Conjunto de tareas =>
• 1. ¿Qué tipo de Estado exige el laicismo según el texto sobre terrorismo y religión?
• 2. Continúa, por favor, el texto sobre terrorismo y religión a partir de su última oración.

Texto de lectura =>
<<<<

Terrorismo y religión

El terrorismo yihadista, sus relaciones evidentes con una creencia determinada y el anticlericalismo español todavía vigente en ciertos sectores al formar parte del paisaje de lo calificado de progresista, ha llevado a algunos de los que profesan tan anacrónica y rancia fe patria a buscar similitudes, de forma inmediata, entre aquel fenómeno radical y la Iglesia católica. No pierden oportunidad de hacerlo, aunque para ello deban excederse en comentarios e interpretaciones que hacen la delicia de sus seguidores, siempre a la espera de alguna ingeniosa salida de tono que aceptan con alegría si comporta zaherir a una creencia que nadie sabe muy bien por qué les ofende tanto.

Una vez comprobado que el yihadismo tiene fuertes raíces religiosas en tanto que, más allá de intereses económicos siempre presentes, pretende implantar un Estado teocrático, inmediatamente salen a la palestra vinculando otros terrorismos a la Iglesia. Algo innecesario en este debate. Y, como era de prever, han situado a ETA en la órbita del catolicismo, equiparando su actuación a lo que parece ser pretendía la banda que, como todo el mundo sabe, era la independencia de España para integrarse en El Vaticano. Igual, piensan, presumo, del IRA, cuyos cuadros se formaban en los jardines de San Pedro, donde recibían las instrucciones precisas para su oposición al Reino Unido. Otros buscan guerras religiosas en la antigua Yugoslavia, en la perversa Servia y la bondadosa Bosnia; aquélla, cristiana y represora y cuyos fines eran el sometimiento de los musulmanes bosnios al Papa. La explicación a aquella confrontación era solo religiosa y sus precursores, los católicos. Por no hablar de las Cruzadas, cuyas referencias he escuchado tantas veces en estos días, a pesar de que luego vino el Renacimiento y la Ilustración que, bien es sabido, no se ha incorporado nunca a otras creencias.

Todo terrorismo, parecen decir, tiene raíces religiosas, de modo que el remedio frente al mismo es atacar de frente a la religión y aquí, naturalmente, es la católica la que debe ser atada en corto, pues se presume, en un ejercicio de voluntarismo desproporcionado, que constituye una fuente de riesgo inmediato que se traducirá en la formación de peligrosos comandos de seminaristas, miembros de Cáritas, cofrades y belenistas, prestos a pasar a la acción armada. La solución, pues, para enfrentar el presente, el yihadismo, no es otra que imponer el laicismo, entendiendo esta afirmación, más allá de su significado que todos compartimos, como reducción de lo religioso al ámbito exclusivo de lo privado. No un Estado neutral, que es lo que exige el laicismo, sino activamente comprometido en la represión de toda influencia de las creencias religiosas en la vida, olvidando que estas últimas, tanto como las políticas, sociales o de cualquier otro signo, configuran al ser humano en su integridad y dignidad. Pero, eso sí, mientras se veda toda expresión cristiana, se insta al respeto a las otras sensibilidades, cuyo ejercicio se fomenta o reclama como derivación de la alianza entre civilizaciones, aunque no se sepa muy bien qué significa esta pretensión y su alcance.

>>>>

Datos en bruto =>
<<<<

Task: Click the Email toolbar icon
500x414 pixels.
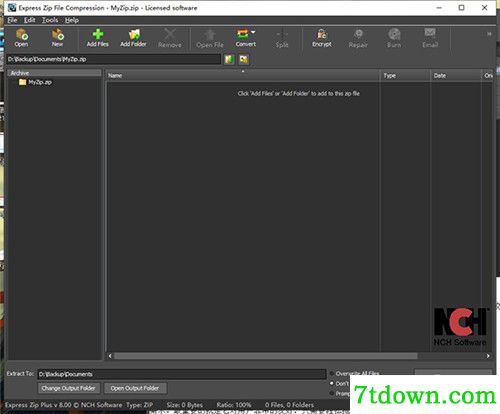Action: coord(430,38)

>>>>

Soluciones =>
• 1. Un Estado neutral.

• 2.
Una sociedad civilizada (una civilización) es aquella que, respetando y fomentando la diversidad, tiene elementos comunes esenciales, valores que la identifican y que todos comparten en su esencia. Ahí reside la clave de la convivencia en la diferencia. Europa occidental es el fruto de una cultura cuyas raíces se asientan en los del cristianismo humanista, que todos compartimos aunque algunos quieran negarlo sin más criterio que su voluntad. Fe y razón, en una mayor o menor relación según los tiempos y lugares, han conformado una manera de ser que ha permitido Estados aconfesionales en los que sus ciudadanos han profesado una religión determinada o ninguna. Y nadie puede negar que la democracia ha convivido con la fe y que ésta ha sido compatible con la razón.

Lo que se debe plantear ahora, con rigor, es si creencias que no comparten tales valores, aunque no prediquen la violencia, son compatibles con esos principios que identifican nuestra sociedad, esa civilización determinada por sentimientos comunes. Y se debe hacer, por cuanto muchos de quienes se integran en grupos yihadistas son nacidos aquí, pero, parece ser, reacios a nuestra cultura que desean cambiar por otra incompatible. Se debe analizar el motivo por el cual no se asumen nuestros principios básicos en ciertas comunidades cuya integración no parece fácil. Porque, sin esos principios no cabe hablar de una sociedad civilizada en el sentido de mantener unos vínculos comunes, aunque respetuosa con las diferencias.

Hablar de laicismo con tanta simplicidad y equidistancia es erróneo cuando los problemas son más graves, si bien, afrontarlos exige una toma de postura que puede chocar con discursos que, tal vez, haya que moderar a la vista de una realidad no previsible, pues siempre se pensó en una adaptación paulatina que, manteniendo las propias creencias, las asimilaran a nuestros valores esenciales.

Los grandes discursos que preservan una imagen de superioridad ética no afrontan un grave problema que debe ser objeto de atención. Bélgica es un ejemplo a tener en cuenta para este análisis obligado.